= Work task =
Only these lines should appear, exactly: the one containing "Where should I" and every line after it through the end of the material below.
Supplied material Block Start
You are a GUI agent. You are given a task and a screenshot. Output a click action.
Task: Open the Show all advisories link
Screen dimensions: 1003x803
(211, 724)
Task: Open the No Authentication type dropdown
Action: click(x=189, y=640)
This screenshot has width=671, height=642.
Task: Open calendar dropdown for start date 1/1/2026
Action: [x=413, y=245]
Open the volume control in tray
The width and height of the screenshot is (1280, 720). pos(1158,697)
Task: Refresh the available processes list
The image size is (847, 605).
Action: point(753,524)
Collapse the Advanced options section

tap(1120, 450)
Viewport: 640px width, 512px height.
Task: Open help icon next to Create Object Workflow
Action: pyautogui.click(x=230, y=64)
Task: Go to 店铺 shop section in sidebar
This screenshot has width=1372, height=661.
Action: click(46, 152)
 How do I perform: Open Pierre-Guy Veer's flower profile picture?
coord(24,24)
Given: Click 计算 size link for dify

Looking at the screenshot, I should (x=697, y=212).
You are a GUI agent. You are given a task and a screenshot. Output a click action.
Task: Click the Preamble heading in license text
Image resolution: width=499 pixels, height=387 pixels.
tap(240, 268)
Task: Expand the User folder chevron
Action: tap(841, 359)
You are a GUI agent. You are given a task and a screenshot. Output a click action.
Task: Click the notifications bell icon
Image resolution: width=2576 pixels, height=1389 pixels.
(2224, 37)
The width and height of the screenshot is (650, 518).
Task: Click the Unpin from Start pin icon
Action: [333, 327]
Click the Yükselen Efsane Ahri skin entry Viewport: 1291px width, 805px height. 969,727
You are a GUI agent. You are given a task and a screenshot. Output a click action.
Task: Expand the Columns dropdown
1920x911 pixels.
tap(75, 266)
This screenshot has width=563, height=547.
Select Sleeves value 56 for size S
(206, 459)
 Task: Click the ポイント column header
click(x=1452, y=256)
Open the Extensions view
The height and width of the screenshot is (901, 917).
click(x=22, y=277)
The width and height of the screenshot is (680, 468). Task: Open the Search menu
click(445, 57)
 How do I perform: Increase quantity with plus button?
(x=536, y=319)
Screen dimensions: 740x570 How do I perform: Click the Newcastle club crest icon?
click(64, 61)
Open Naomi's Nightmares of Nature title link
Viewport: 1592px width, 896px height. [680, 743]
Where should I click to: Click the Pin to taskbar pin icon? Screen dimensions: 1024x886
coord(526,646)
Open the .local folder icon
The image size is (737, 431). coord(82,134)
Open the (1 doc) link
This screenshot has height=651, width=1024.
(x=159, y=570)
Supplied material Block End
= Result of this exercise =
Where should I click to: Click the Pin to taskbar pin icon? Screen dimensions: 1024x886
coord(526,646)
Open the .local folder icon
The image size is (737, 431). coord(82,134)
Open the (1 doc) link
This screenshot has height=651, width=1024.
(x=159, y=570)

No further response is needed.